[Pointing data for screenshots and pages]
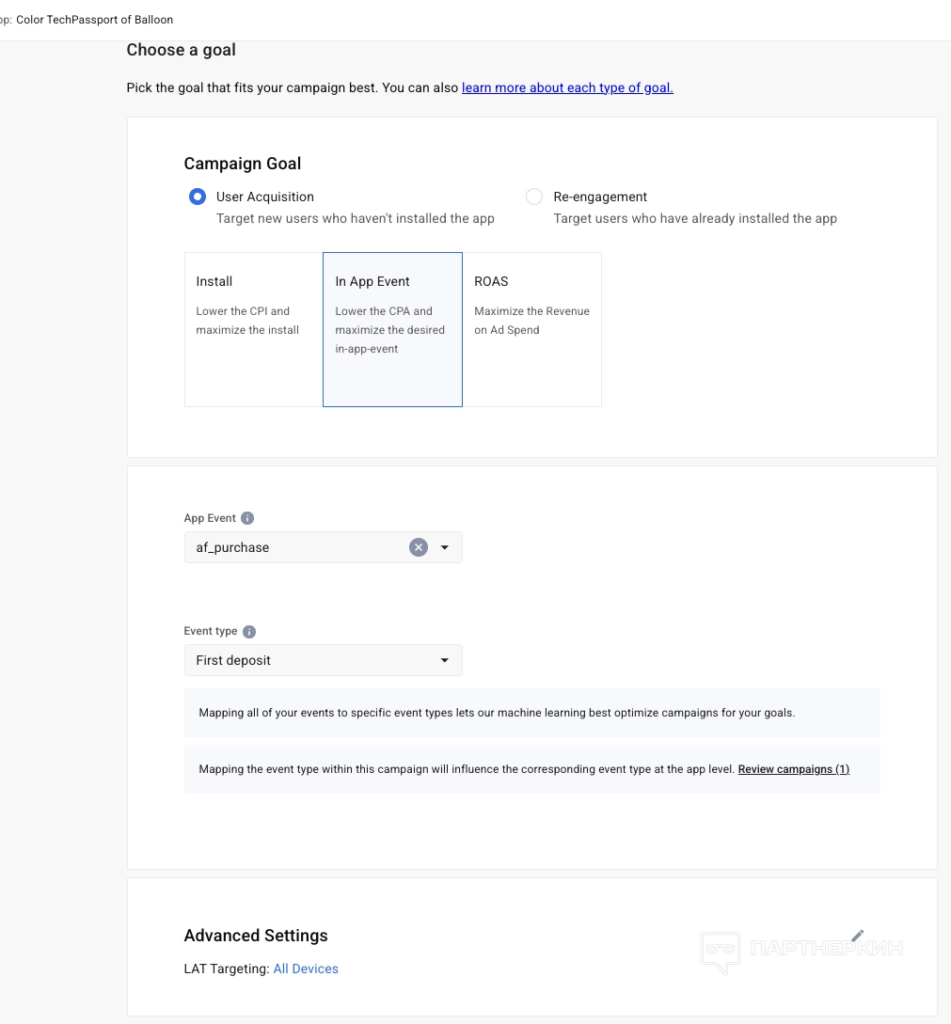Select the User Acquisition radio button
951x1024 pixels.
click(x=198, y=197)
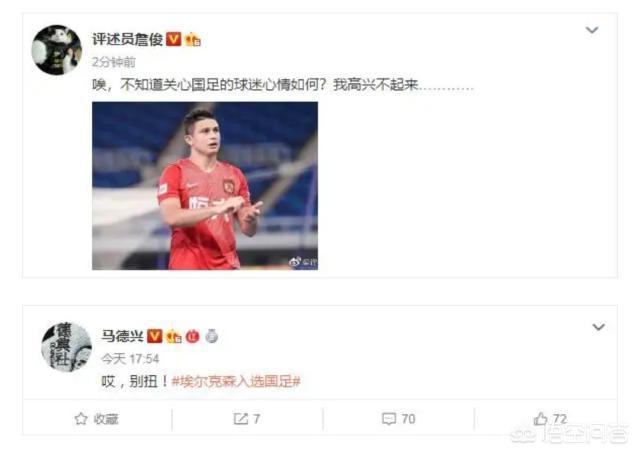Click the 今天 17:54 timestamp
The height and width of the screenshot is (455, 640).
130,359
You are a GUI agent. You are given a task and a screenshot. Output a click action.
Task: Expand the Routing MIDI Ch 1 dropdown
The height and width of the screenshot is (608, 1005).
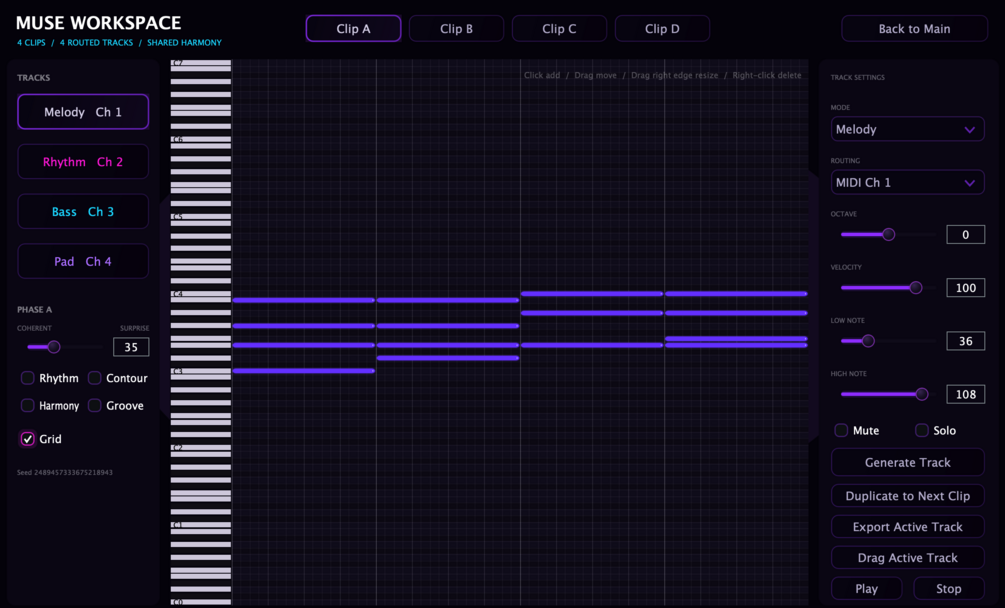tap(908, 183)
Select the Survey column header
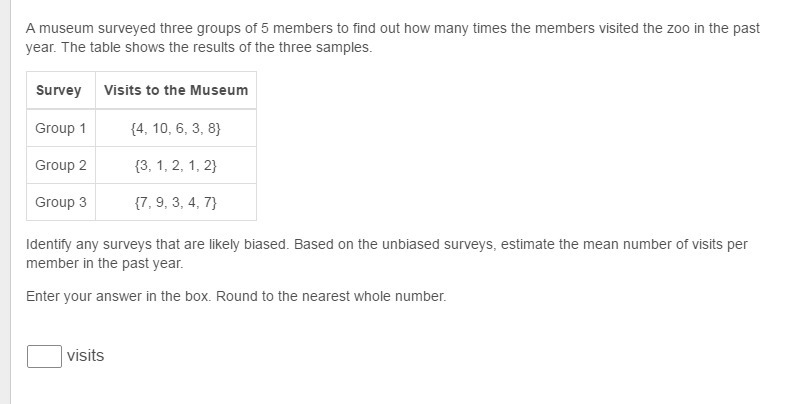Viewport: 799px width, 404px height. coord(59,90)
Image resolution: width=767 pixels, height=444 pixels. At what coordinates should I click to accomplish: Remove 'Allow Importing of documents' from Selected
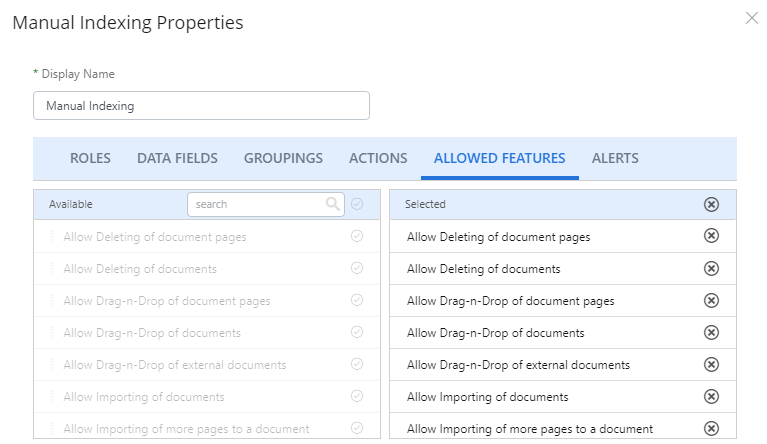[x=711, y=397]
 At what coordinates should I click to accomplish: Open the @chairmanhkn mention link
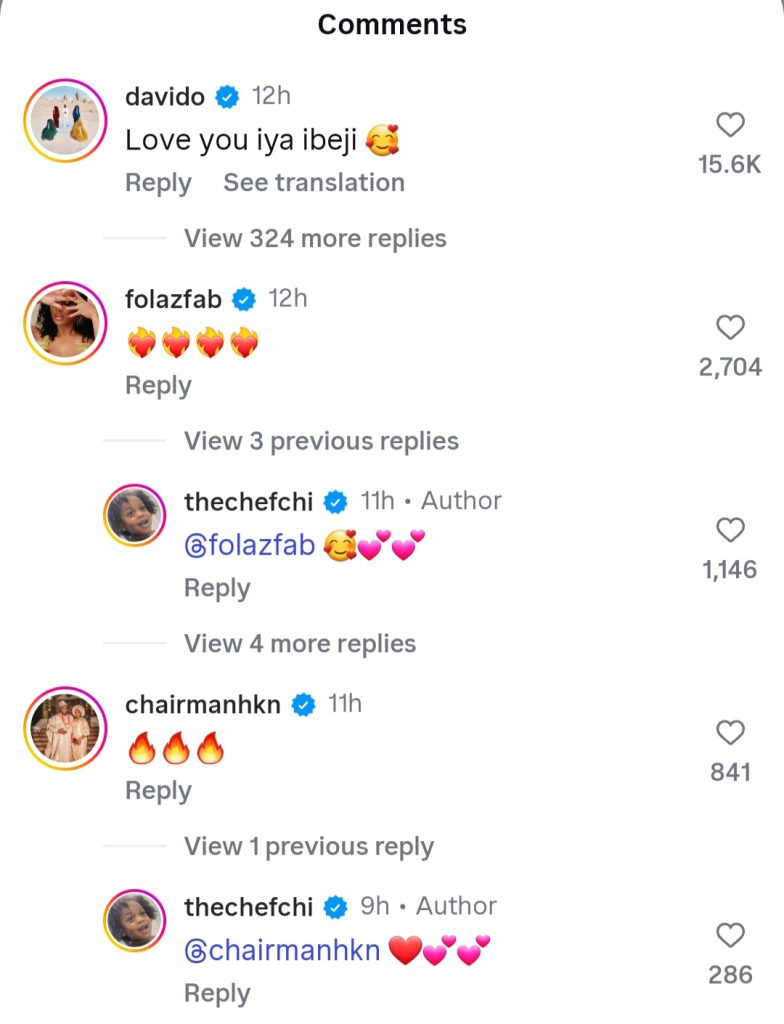click(282, 950)
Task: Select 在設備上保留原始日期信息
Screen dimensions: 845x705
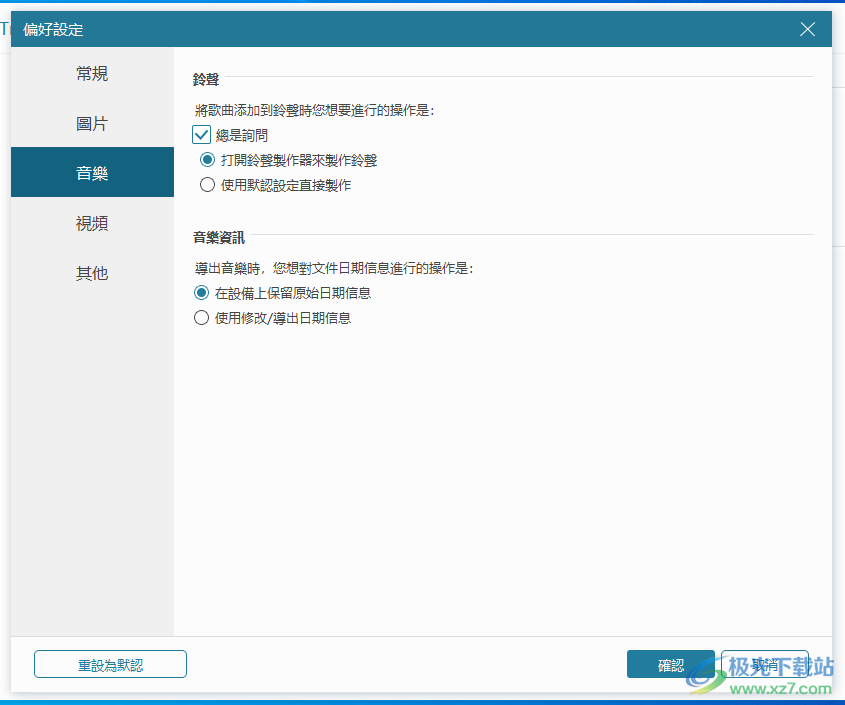Action: click(x=201, y=292)
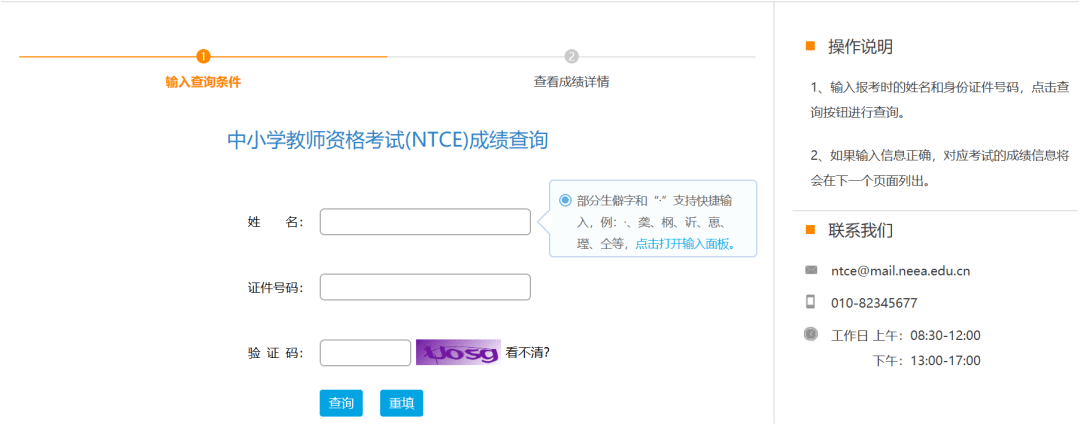
Task: Click the orange square beside 操作说明
Action: tap(811, 46)
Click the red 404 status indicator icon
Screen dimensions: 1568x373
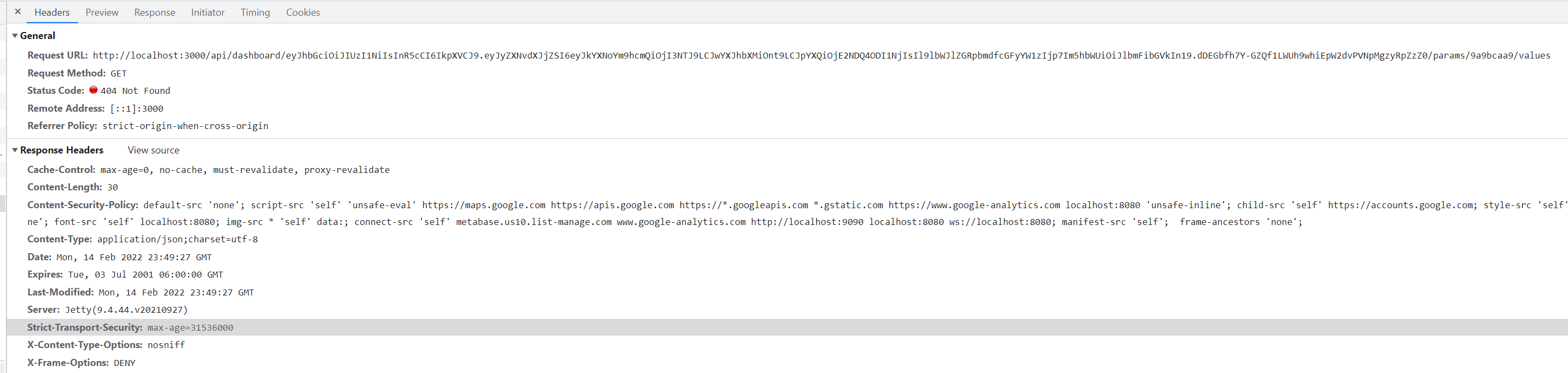93,89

_PROBLEM_:
Lay out the part of the data that runs from the line containing "Click the red 404 status indicator icon" through the end of the data as a numbered list, skipping blank lines. Leave the pictures out of the answer.

_PROBLEM SOLUTION_:
1. Click the red 404 status indicator icon
2. Screen dimensions: 1568x373
3. 93,89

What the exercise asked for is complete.